=== Text provided ===
In fact, I brought the Breather concept up in a meeting with one of the most innovative and creative real estate minds of all time.  This was one of the people who invented the concept of urban mixed-use buildings, something considered pretty radical at the time in the early 90’s when he first started building them.  He told me that Breather had no shot, and that’s when I knew I had to invest.  Nowadays, my father is pretty excited to have Breather in our portfolio!

There are a few of reasons why Breather is simultaneously so radical and so obvious.  As I have mentioned in the past, commercial real estate is a fundamentally inefficient asset.  Tenants only occupy office buildings during the day (investment banks excluded here) and hotels during the night.  Landlords however have to pay to operate these buildings all day long: they have to pay utilities, taxes, maintenance, and management expenses all day long.  The innovation of mixed-use buildings in the early 90’s, pioneered by our company, Millennium Partners, helped to defray some of these costs as a combination of residential, hotel, office, sports club, and retail uses ensured that some portion of the building was occupied 24 hours per day, 365 days per year.  

Nonetheless, Breather takes the mixed-use model even further, by creating flexible space modules that can be used 24 hours per day, 365 days per year for different purposes, matching tenant demand at any given time to landlord supply.  Breather effectively matches tenant demand with landlord supply in real time, and pushes the envelope even further with a dynamic pricing model.  Now, landlords are not only ensured to have commercial space occupied 100% of the time; they also will know how much each time of day is worth to tenants in a particular building.  For some buildings 2 PM is the most desirable hour of the day and for other buildings it’s 10 AM.  Prices can thus change dynamically to accommodate this phenomenon.

Once demand and supply are perfectly matched, and price elasticity becomes transparent, landlords know exactly how much their space is actually worth.  They will make more informed decisions about their buildings because of this additional knowledge.  Also, since the spaces will always be occupied, landlords can afford to charge tenants less on a per hour basis because they know that the space will be more valuable on a per square foot basis than had they leased the space under a traditional ten year commercial lease.  Everybody wins: landlords charge less and make more money and tenants pay less and only use the space when they actually need it.

=== Collected data ===
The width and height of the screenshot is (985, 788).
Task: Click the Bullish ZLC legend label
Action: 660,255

=== Exercises to complete ===
[1] Please decide whether each statement agrees with the Breather text. Answer yes or no and quote the words that settle it.
(a) The writer's father is excited to have Breather in the portfolio.
(b) Tenants occupy office buildings only at night.
(c) Because the spaces will always be occupied, landlords can charge tenants less per hour.
[2] Answer these from the Breather text.
(a) In what period did building urban mixed-use buildings first start?
(b) Which company pioneered mixed-use buildings?
(c) Which two hours are named as the most desirable hour of the day for different buildings?
The material has no connection to the Breather text.

=== Task-by-task results ===
[1]
(a) Yes: "my father is pretty excited to have Breather in our portfolio!"
(b) No: "Tenants only occupy office buildings during the day"
(c) Yes: "since the spaces will always be occupied, landlords can afford to charge tenants less on a per hour basis"

[2]
(a) The early 90's
(b) Millennium Partners
(c) 2 PM and 10 AM